The Fair Trade Commission ordered four firms closely linked to Japan Highway Public Corp. on Tuesday to stop rigging bids for road maintenance work ordered by the corporation.
The antitrust watchdog also urged Japan Highway to improve its bidding procedures, saying it has been leaking key information to so-called family companies, enabling them to repeatedly arrange the outcome of such bids.
The four companies are road maintenance and management firms in Kagawa, Hiroshima and Okayama prefectures that have hired retired Japan Highway officials as executives and enjoyed lucrative business with the company.
The FTC also issued warnings to 27 other "Japan Highway family" companies on similar bid-rigging charges.
According to the FTC, the four companies consulted with each other about road maintenance projects ordered by the Shikoku branch of Japan Highway and arranged it so that one of them -- Shikoku Road Service -- could win all of the contracts.

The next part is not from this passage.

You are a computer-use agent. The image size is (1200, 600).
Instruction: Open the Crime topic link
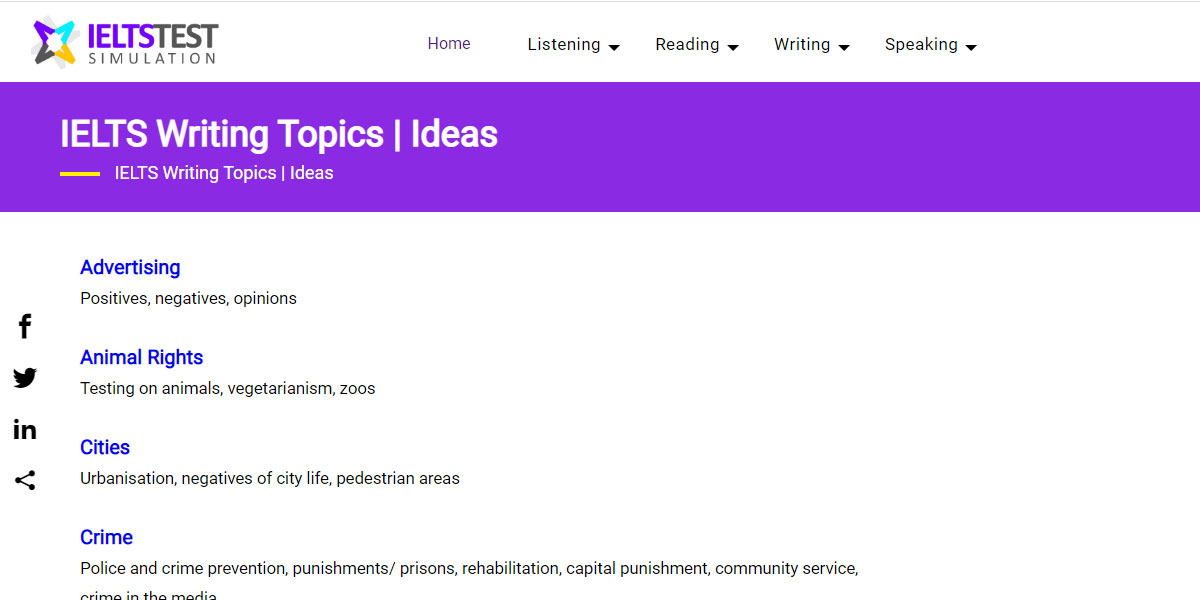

The FTC suspects the four carried out the illegal practice repeatedly from June 1997 to December 2001.
During this period, Japan Highway's Shikoku branch opened bidding on six road maintenance projects, all of which were won by Shikoku Road Service, based in Takamatsu, Kagawa Prefecture, for a total of 1.45 billion yen.
The FTC also suspects that Japan Highway encouraged the illegal practice by, for example, leaking information on technical requirements on certain projects to the so-called family companies.
The watchdog urged Japan Highway to end such practices and ordered it to report on the relevant measures it will take.